Researchers Find Out Cellular Structure that May Play Critical Role in COVID-19 Replication

Sunday, August 9, 2020 - 08:32
covid-19

Scientists from from the Leibnitz Institute of Experimental Virology in Germany have identified a structure in host cells which the novel coronavirus likely uses to synthesize components that will be assembled into fully infectious viruses.

The study, published in the journal Science Advances, uncovers a coronavirus-specific structure in cells, which may act as a target for much-needed antiviral strategies against this family of viruses, DH reports.

According to the scientists, coronaviruses replicate their large genomes in the host cell's cytosol -- the jelly-like material in which the components of the cell are suspended.

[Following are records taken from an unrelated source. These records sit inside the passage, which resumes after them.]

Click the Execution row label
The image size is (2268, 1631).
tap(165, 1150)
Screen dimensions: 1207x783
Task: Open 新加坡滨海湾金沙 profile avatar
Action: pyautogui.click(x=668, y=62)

They said the viruses replicate by transforming host cell membranes into peculiar double-membrane vesicle (DMV) structures.

In the current study, they noted that the newly made viral genetic material, its RNA molecule, needs to be exported from these DMVs to the cytoplasm to be packaged into complete, infectious forms of the virus.

Seeking to understand how viral RNA is exported from sealed DMVs, the scientists, Georg Wolff and his colleagues, used a powerful microscopy technique called electron tomography to visualize the middle stage of infection of a cell by mouse hepatitis coronavirus.

They said this virus was used instead of the novel coronavirus SARS-CoV-2 due to biosafety constraints for such electron microscopy studies.

The scientists identified a coronavirus-specific crown-shaped structure, a molecular pore spanning the two DMV membranes, which likely plays a role during RNA release from the compartment.

Then using pre-fixed samples of SARS-CoV-2-infected cells, they showed that the structure is also present in SARS-CoV-2-induced DMVs.

According to the researchers, this structure may be a generic complex with a pivotal role in the coronavirus replication cycle, facilitating the export of newly synthesized viral RNA from the DMVs to the cytosol.

"Although the exact mode of function of this molecular pore remains to be elucidated, it may offer a general coronavirus-specific drug target," the scientists noted.